“God, give me a hard life but let it be beautiful, rich and aspiring.” — Janusz Korczak, Prayer from his youth, recorded in the Warsaw Ghetto Diary
The name Janusz Korczak may not ring a bell for many Americans. If you’ve heard of him at all, you probably read The Zookeeper’s Wife by Diane Ackerman. But even there, Korczak was one of many stories featured tangentially alongside the feature story of the Zabinskis, a husband and wife team of zookeepers in Warsaw who used their property to hide Jewish refugees, protecting them from the Warsaw Ghetto and from unspeakable concentration camps once the Germans invaded Poland in 1939. Or perhaps you read about him in The Pianist by Wladyslaw Szpilman, which is the autobiographical account of Szpilman’s own years in the Warsaw Ghetto. In both books, Korczak is but a side story, an annotation on a central plot. You may have even read right past him amidst all the other compelling tales. But in Europe, Janusz Korczak’s story is legendary. In fact, in Europe, Janusz Korczak is as well known as Anne Frank. There is a monument to him at Yad Vashem in Israel, another in Warsaw and a memorial stone dedicated to him at the concentration camp in Treblinka, where he died.
By education, Janusz Korczak was a pediatrician in Poland at the dawn of the twentieth century. His passion for writing and for children catapulted him to fame in another area, as the author of several books for and about children, which are still available to Polish families today. In 1912, his love for children resulted in his establishing an orphanage for Jewish children in Warsaw. Korczak, himself, was the director. When the Warsaw Ghetto was opened in 1940, the children were ordered to abandon their home and relocate within the heavily guarded walls of this 1.3 square mile living hell, along with 400,000 other Jews. Korczak was offered refuge on the “Arian side” of the fence, but he chose to escort his children into the Ghetto and to remain with them there.

_Stored dataset items_:
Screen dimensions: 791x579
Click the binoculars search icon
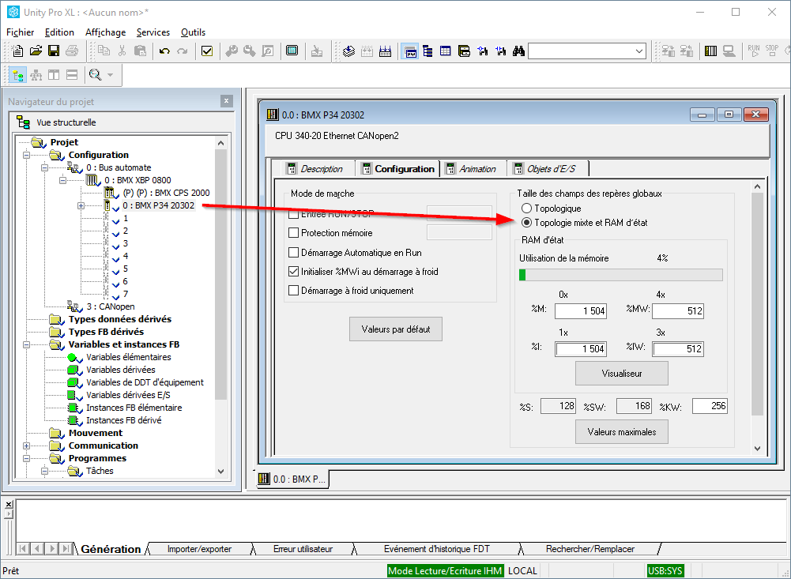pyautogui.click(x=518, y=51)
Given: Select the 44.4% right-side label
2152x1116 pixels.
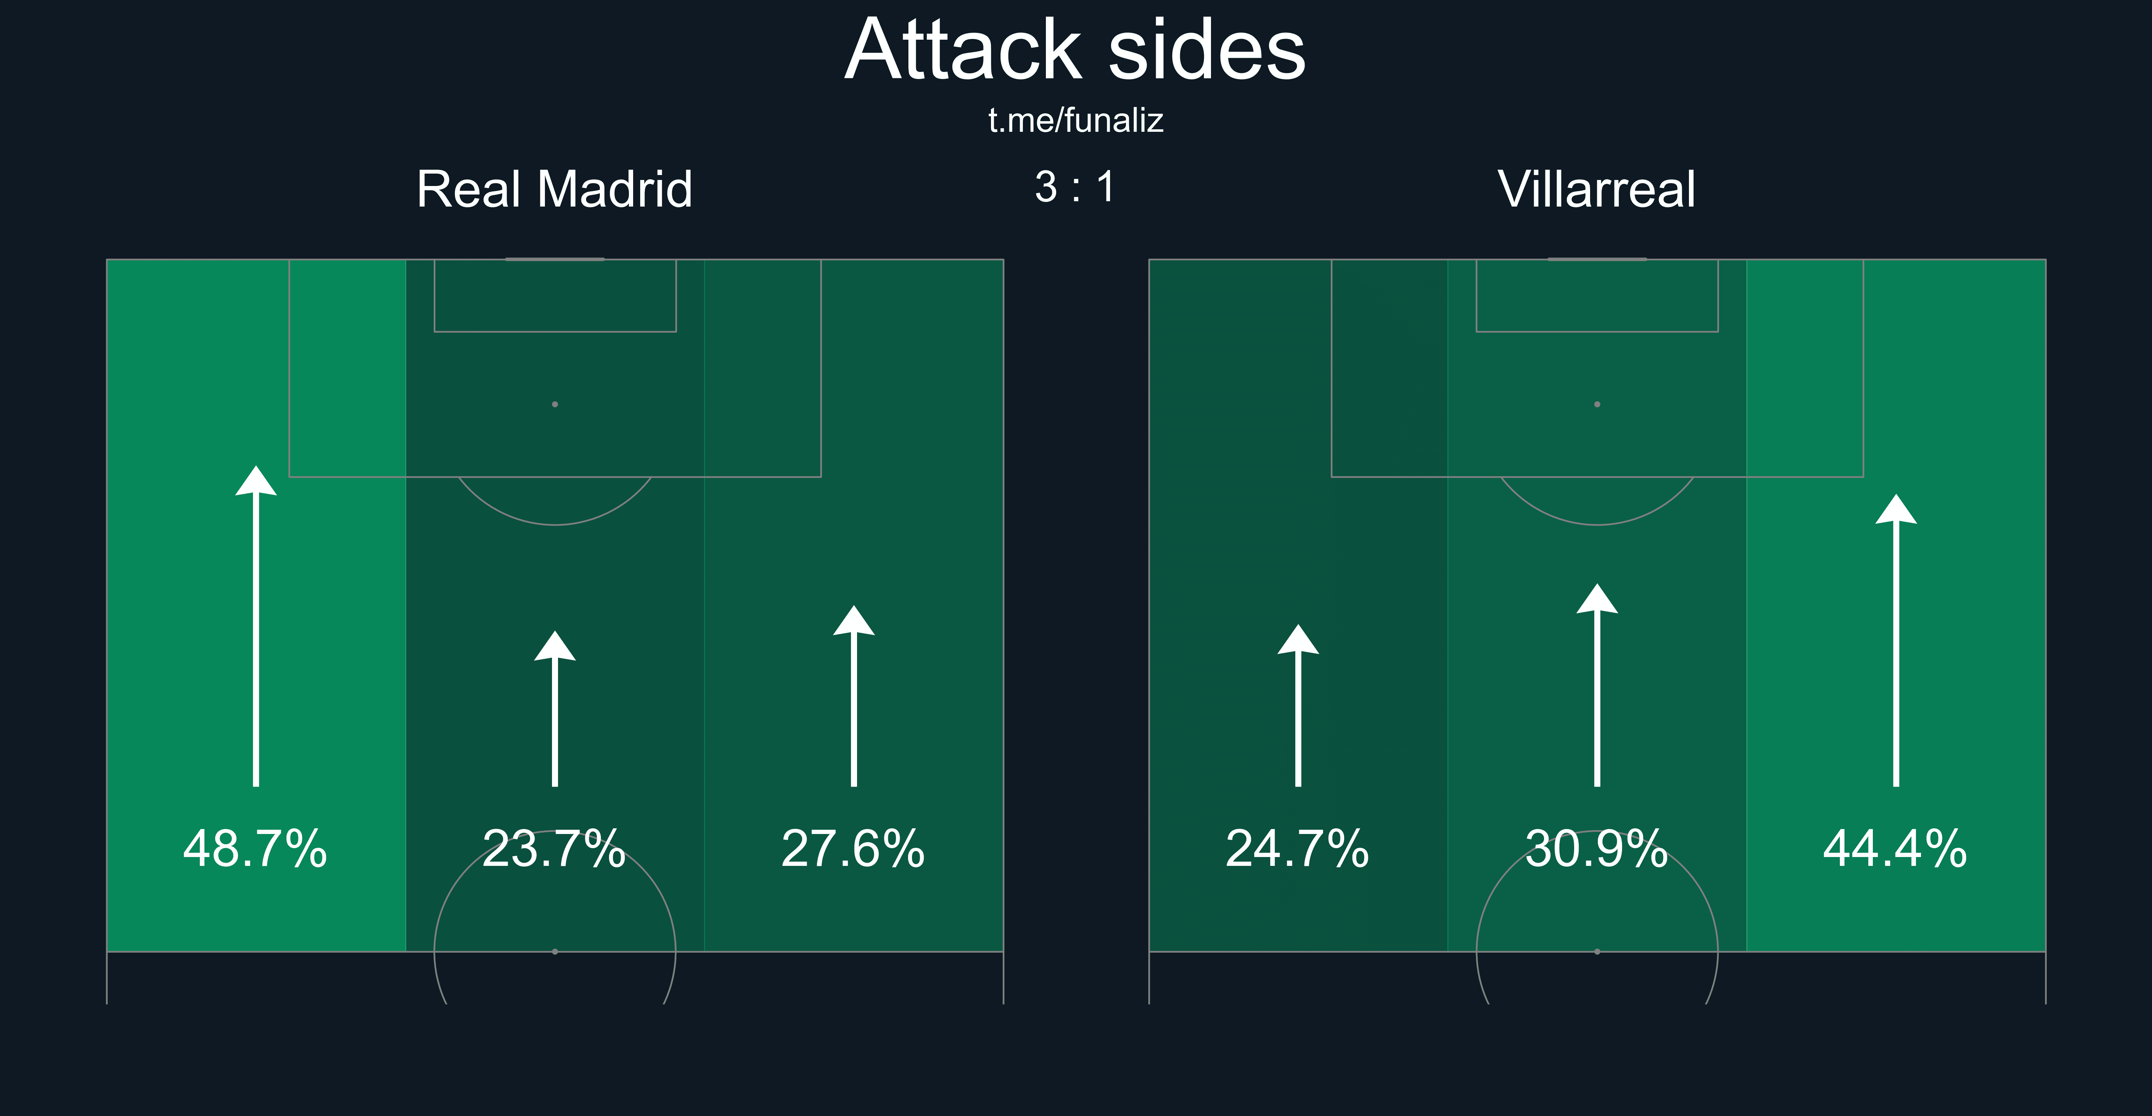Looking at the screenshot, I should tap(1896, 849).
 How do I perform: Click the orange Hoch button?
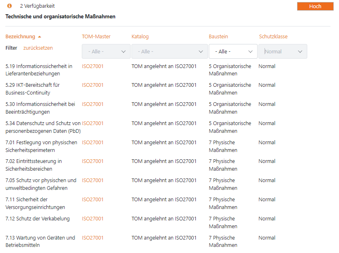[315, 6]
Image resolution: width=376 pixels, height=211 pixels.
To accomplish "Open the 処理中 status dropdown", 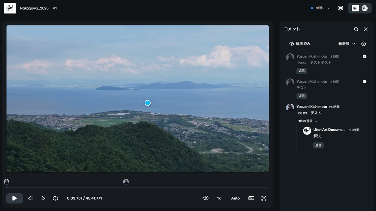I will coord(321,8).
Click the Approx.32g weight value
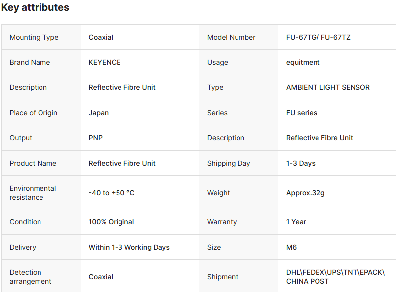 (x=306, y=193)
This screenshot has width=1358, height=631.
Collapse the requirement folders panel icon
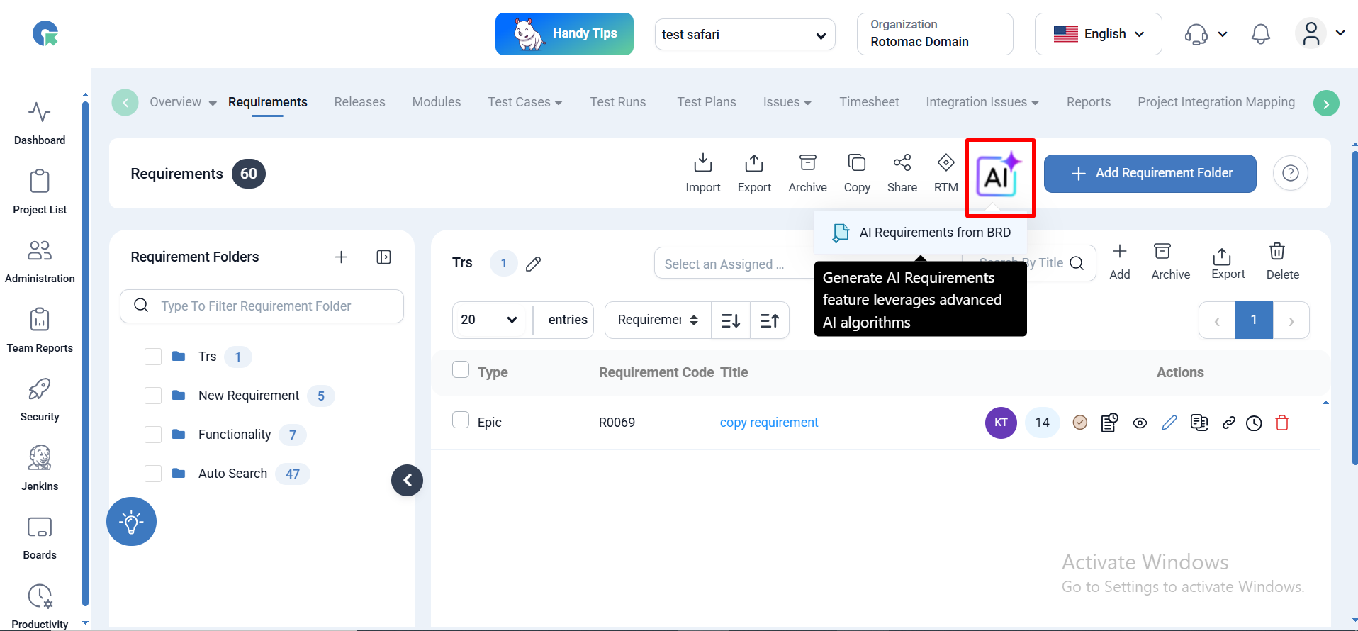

_Task details_: Quote the entire passage about Janusz Korczak word for word, from its opening prayer through its final sentence.

_Output below_:
“God, give me a hard life but let it be beautiful, rich and aspiring.” — Janusz Korczak, Prayer from his youth, recorded in the Warsaw Ghetto Diary
The name Janusz Korczak may not ring a bell for many Americans. If you’ve heard of him at all, you probably read The Zookeeper’s Wife by Diane Ackerman. But even there, Korczak was one of many stories featured tangentially alongside the feature story of the Zabinskis, a husband and wife team of zookeepers in Warsaw who used their property to hide Jewish refugees, protecting them from the Warsaw Ghetto and from unspeakable concentration camps once the Germans invaded Poland in 1939. Or perhaps you read about him in The Pianist by Wladyslaw Szpilman, which is the autobiographical account of Szpilman’s own years in the Warsaw Ghetto. In both books, Korczak is but a side story, an annotation on a central plot. You may have even read right past him amidst all the other compelling tales. But in Europe, Janusz Korczak’s story is legendary. In fact, in Europe, Janusz Korczak is as well known as Anne Frank. There is a monument to him at Yad Vashem in Israel, another in Warsaw and a memorial stone dedicated to him at the concentration camp in Treblinka, where he died.
By education, Janusz Korczak was a pediatrician in Poland at the dawn of the twentieth century. His passion for writing and for children catapulted him to fame in another area, as the author of several books for and about children, which are still available to Polish families today. In 1912, his love for children resulted in his establishing an orphanage for Jewish children in Warsaw. Korczak, himself, was the director. When the Warsaw Ghetto was opened in 1940, the children were ordered to abandon their home and relocate within the heavily guarded walls of this 1.3 square mile living hell, along with 400,000 other Jews. Korczak was offered refuge on the “Arian side” of the fence, but he chose to escort his children into the Ghetto and to remain with them there.